I will always remember the first time I had tiramisu.

It was a few years ago, I was probably around 11 years old.

We were living in New York then and my mom took me to Zaabar's, a well known delicatessen

in downtown Manhattan.

She picked up a few things before closing time, amongst them, the tiramisu. We went home and had it for dessert that evening and the next.

To this day, I'm convinced it was the best tiramisu I've ever tasted in my entire life (I have yet to taste one in Italy, which will probably surpass it all!)

I tried recreating that specific Zaabar's one, to no avail. I have finally given up and have sticked to the simple recipe.

This one however, has the Belgian twist: the use of Speculoos cookies instead of lady fingers or amaretti cookies.

What you'll need (for 6 people):

250g Mascarpone

3 eggs

6 tbsp of fine sugar

1 pack of vanilla sugar

Small bowl of coffee (not strong!)

3 tbsp of Amaretto Liquor

30 Speculoos cookies (crush 2 cookies for the garnish)


Start by preparing the coffee and add the 3 tbsp of Amaretto. Put aside for now.

Continue by separating the yolk from the egg whites and put them in 2 separate bowls.

Add the sugar and the mascarpone to the yolks and quickly mix with a spoon.

With a food mixer, beat the white to stiff peak (when you flip the bowl, nothing drops).

Proceed to beating the yolk, mascarpone and sugar mixture until everything is incorporated.

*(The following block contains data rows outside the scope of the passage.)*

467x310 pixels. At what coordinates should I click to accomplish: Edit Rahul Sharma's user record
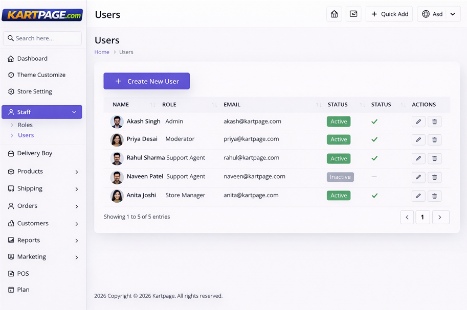click(x=418, y=158)
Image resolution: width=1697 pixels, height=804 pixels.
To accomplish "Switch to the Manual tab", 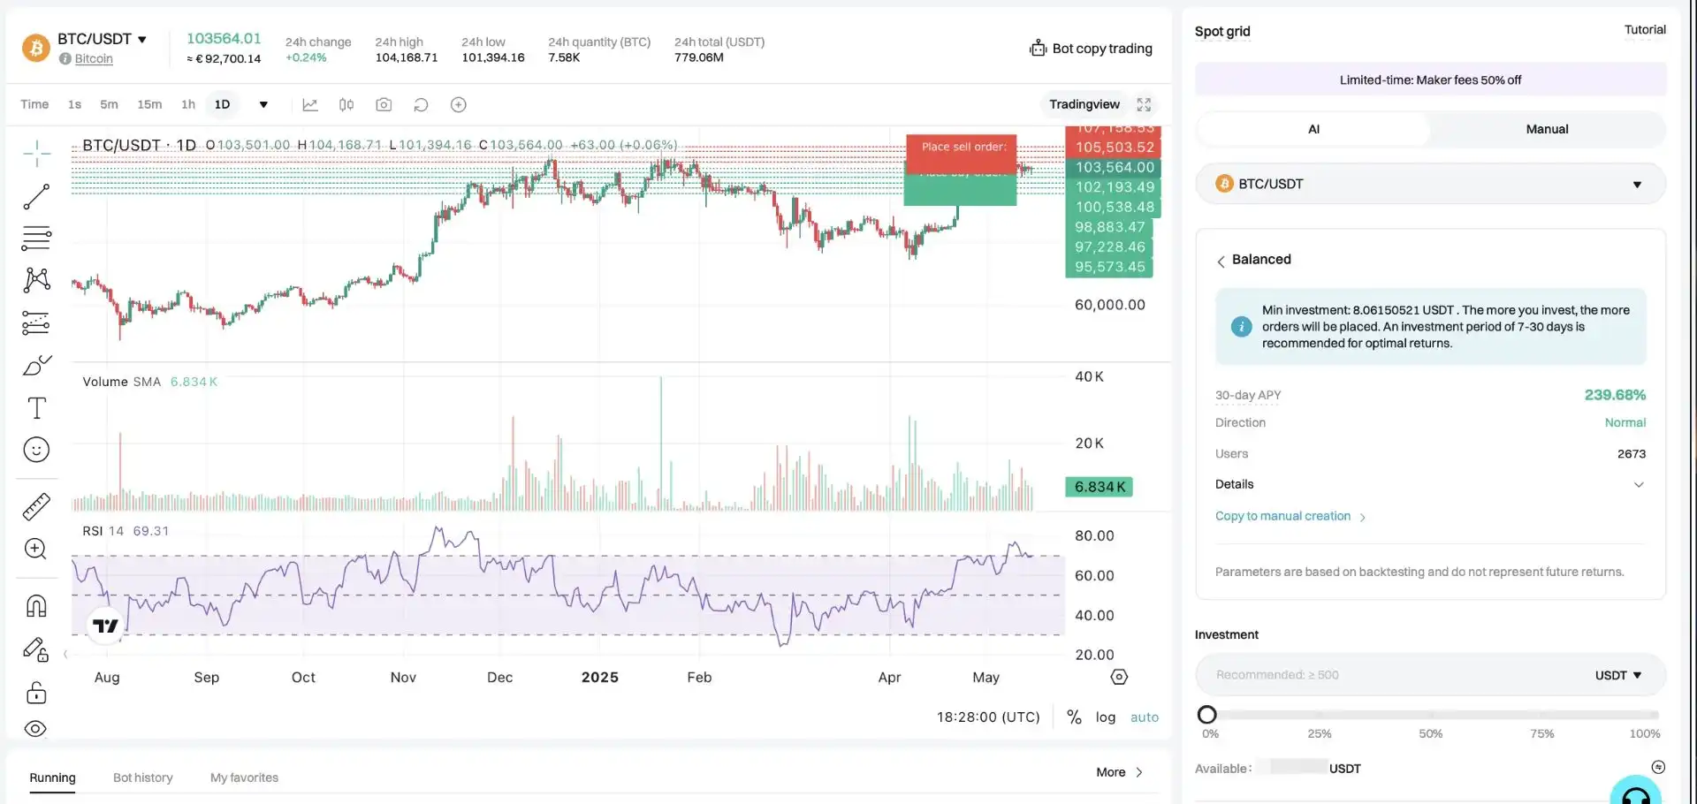I will pos(1547,129).
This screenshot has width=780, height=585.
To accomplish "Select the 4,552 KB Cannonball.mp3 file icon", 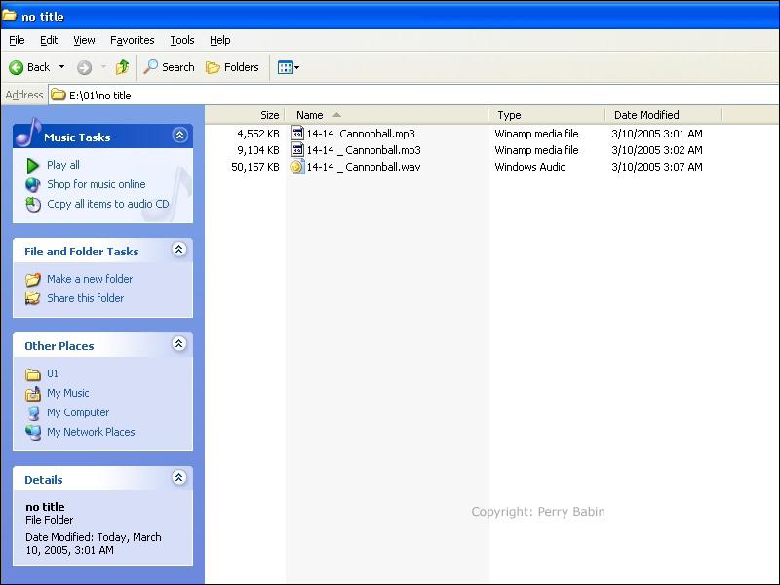I will coord(297,134).
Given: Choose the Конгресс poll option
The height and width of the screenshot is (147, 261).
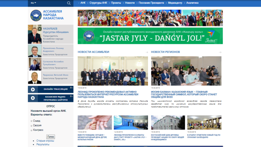Looking at the screenshot, I should 32,130.
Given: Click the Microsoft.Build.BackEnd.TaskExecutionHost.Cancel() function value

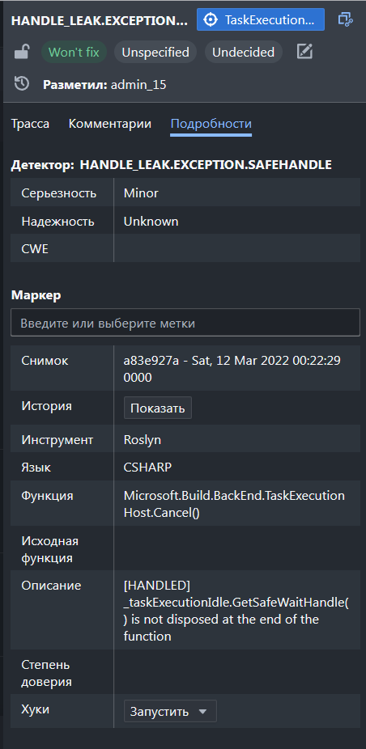Looking at the screenshot, I should point(234,503).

Add the stiff egg whites to the mascarpone mixture, with a spatula, little by little until everything is incorporated. Set aside.


Take the rest of the cookies and dip them quickly twice in the coffee and put them in the bottom of a deep dish or small bowl. Then add the mascarpone mixture. Repeat until you reach the top of the small bowl and until you run out of cookies and mascarpone


Add the crumbled speculoos on top to garnish and put them in the fridge for 4h-6h (or overnight for an even better taste).